In the 17th century Rome was one of the main centers of Italian opera, contributing greatly to the development of the genre and its conventions from its earliest days. Unlike other centers, such as Venice, which since 1637 had developed a system of public theaters, that is, for a paying audience, in Rome opera performances thrived mainly in the theaters of aristocratic families, such as the Barberini in the first half of the 17th century and the Colonna in the second half, who built theaters in their own palaces. Numerous composers and opera singers were trained in Rome during the 17th century, and they were also active in theaters in other Italian and European cities. Among others, Alessandro Scarlatti, later active in the theaters of Venice, Florence, and Naples, was trained in Rome. In Italy, in the wake of the Venetian example, the activity of opera houses open to the public spread from the mid-17th century to other centers such as Bologna, Florence, Genoa, Pisa, Livorno, Modena, Ferrara, Parma, Naples, Palermo, Milan, etc., through models of theater management adapted to the different local social and political structure. In the rest of the European countries, opera life generally revolved around a court. either almost exclusively (Paris and Madrid) or predominantly (Vienna and London). Only in Germany were operatic performances based on models not too dissimilar to those in Italy, with large and medium-sized cities having been equipped with adequate theater facilities, including private ones, since the 17th century. In Munich a permanent theater was opened as early as 1657 (the Opernhaus am Salvatorplatz that remained in operation until 1822), in Hamburg the first public theater in Germany opened in 1678, and Dresden established itself from the first decades of the eighteenth century as a first-rate venue.

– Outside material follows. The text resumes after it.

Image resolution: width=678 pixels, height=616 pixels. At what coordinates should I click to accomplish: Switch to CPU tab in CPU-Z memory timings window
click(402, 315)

Throughout Europe (with the exception of France, which had developed its own genre of theater for music, the tragédie-lyrique), however, Italian opera dominated throughout the Baroque age and throughout the eighteenth century, establishing itself as a transnational phenomenon, to the point that among the major composers of the genre we can point to three composers from the Germanic area, such as Händel, Gluck, and Mozart. Italy possessed good music conservatories at the time, and the most important opera companies were formed to a greater or lesser extent by Italian performers. Italian composers were sought after by European courts, and those from other countries almost always had to orient their production according to the customs and lostile of Italian opera. Especially in Vienna, Italian culture dominated in the 17th and for much of the 18th century. The court poets, authors of opera librettos, were always Italian; one need only recall Apostolo Zeno and Pietro Metastasio; as were the chapel masters; one need only recall the names of Antonio Caldara and Antonio Salieri.
Synoptic table of Baroque composers (1550 -1750)
Claudio Monteverdi (Cremona, May 9, 1567-Venice, Nov. 29, 1643) was the first great opera composer in the history of opera and among the greatest composers of his time.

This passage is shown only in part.